> [INFORMATION GIVEN]

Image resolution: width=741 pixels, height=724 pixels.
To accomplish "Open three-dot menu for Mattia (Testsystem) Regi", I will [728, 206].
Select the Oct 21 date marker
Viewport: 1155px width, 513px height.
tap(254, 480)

--

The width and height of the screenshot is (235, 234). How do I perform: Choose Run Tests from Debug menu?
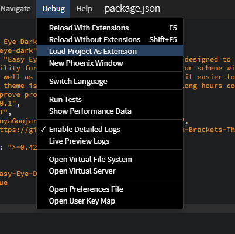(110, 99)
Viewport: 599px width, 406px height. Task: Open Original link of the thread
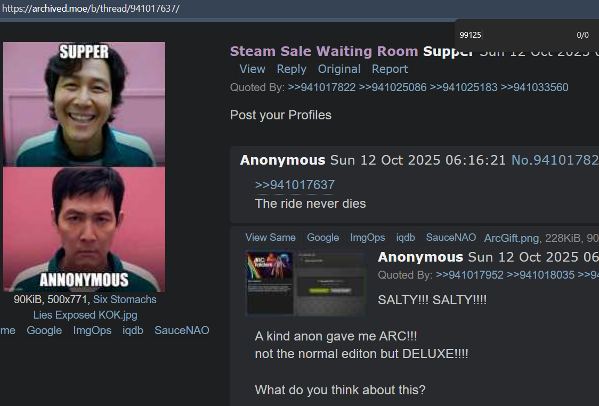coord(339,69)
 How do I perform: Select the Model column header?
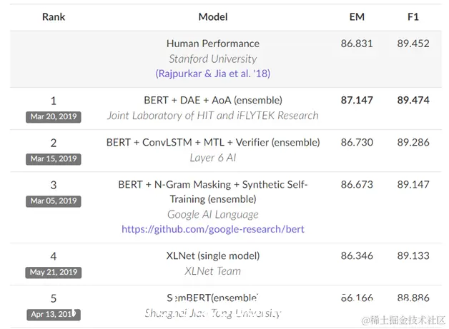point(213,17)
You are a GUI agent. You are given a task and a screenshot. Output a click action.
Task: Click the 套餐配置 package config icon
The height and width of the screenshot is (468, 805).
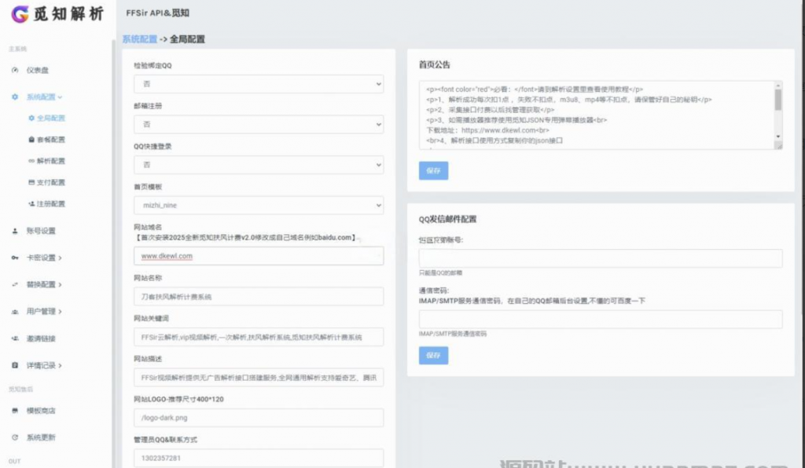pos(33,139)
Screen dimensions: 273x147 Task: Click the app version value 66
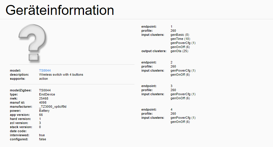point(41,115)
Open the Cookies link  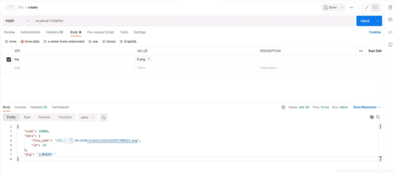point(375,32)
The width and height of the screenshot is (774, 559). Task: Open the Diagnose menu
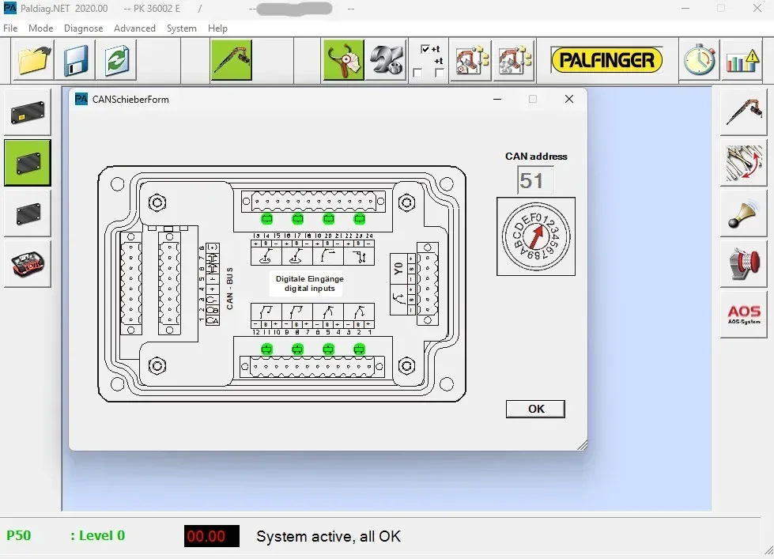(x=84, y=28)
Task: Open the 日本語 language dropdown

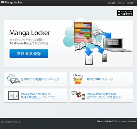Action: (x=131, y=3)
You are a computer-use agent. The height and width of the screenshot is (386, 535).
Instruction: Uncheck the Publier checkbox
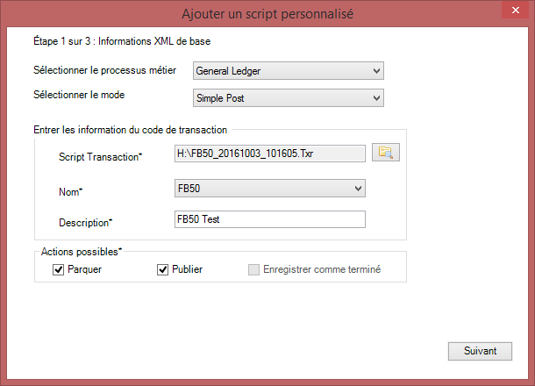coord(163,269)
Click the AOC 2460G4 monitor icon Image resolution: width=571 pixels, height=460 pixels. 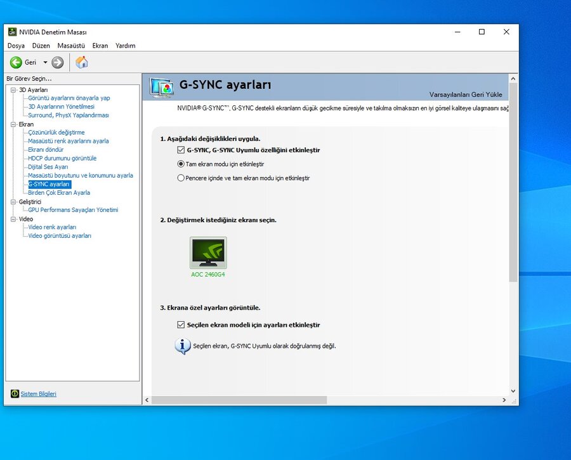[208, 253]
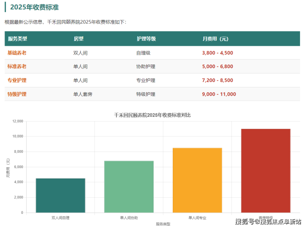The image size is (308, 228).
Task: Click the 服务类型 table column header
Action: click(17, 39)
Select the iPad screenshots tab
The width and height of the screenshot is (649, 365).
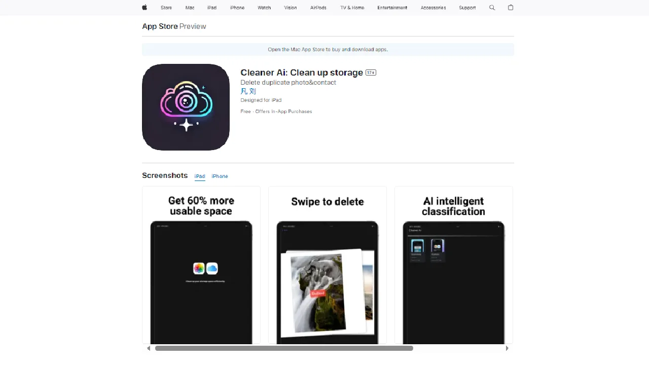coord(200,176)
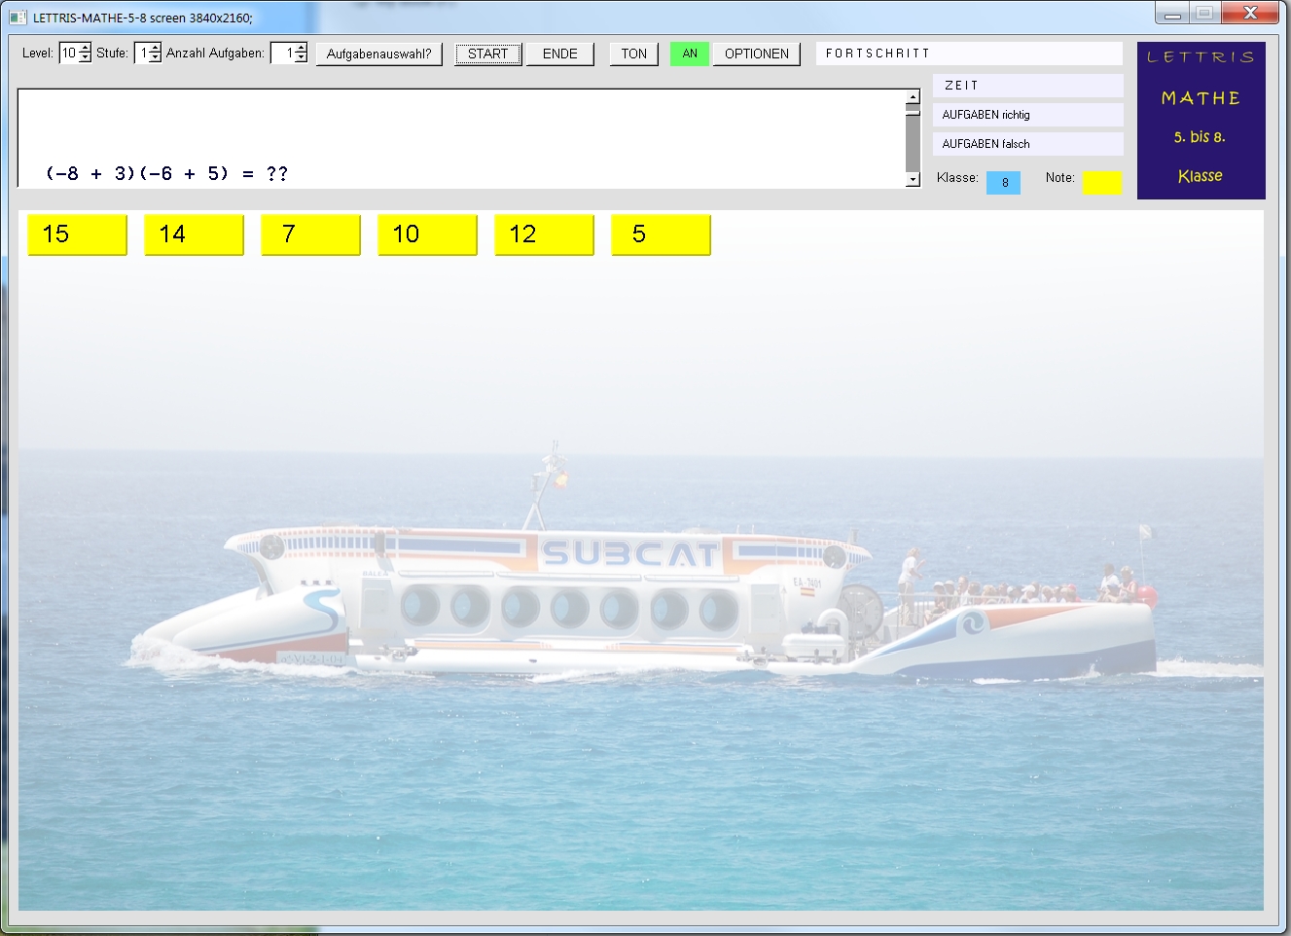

> [DESCRIPTION OF THE TASK] Where does the word "agent" occur in the data? Copy every line that has it.

> [SOLUTION TO THIS TASK]
You are a GUI agent. You are given a task and a screenshot. Output a click action.
You are a computer-use agent. The height and width of the screenshot is (386, 535).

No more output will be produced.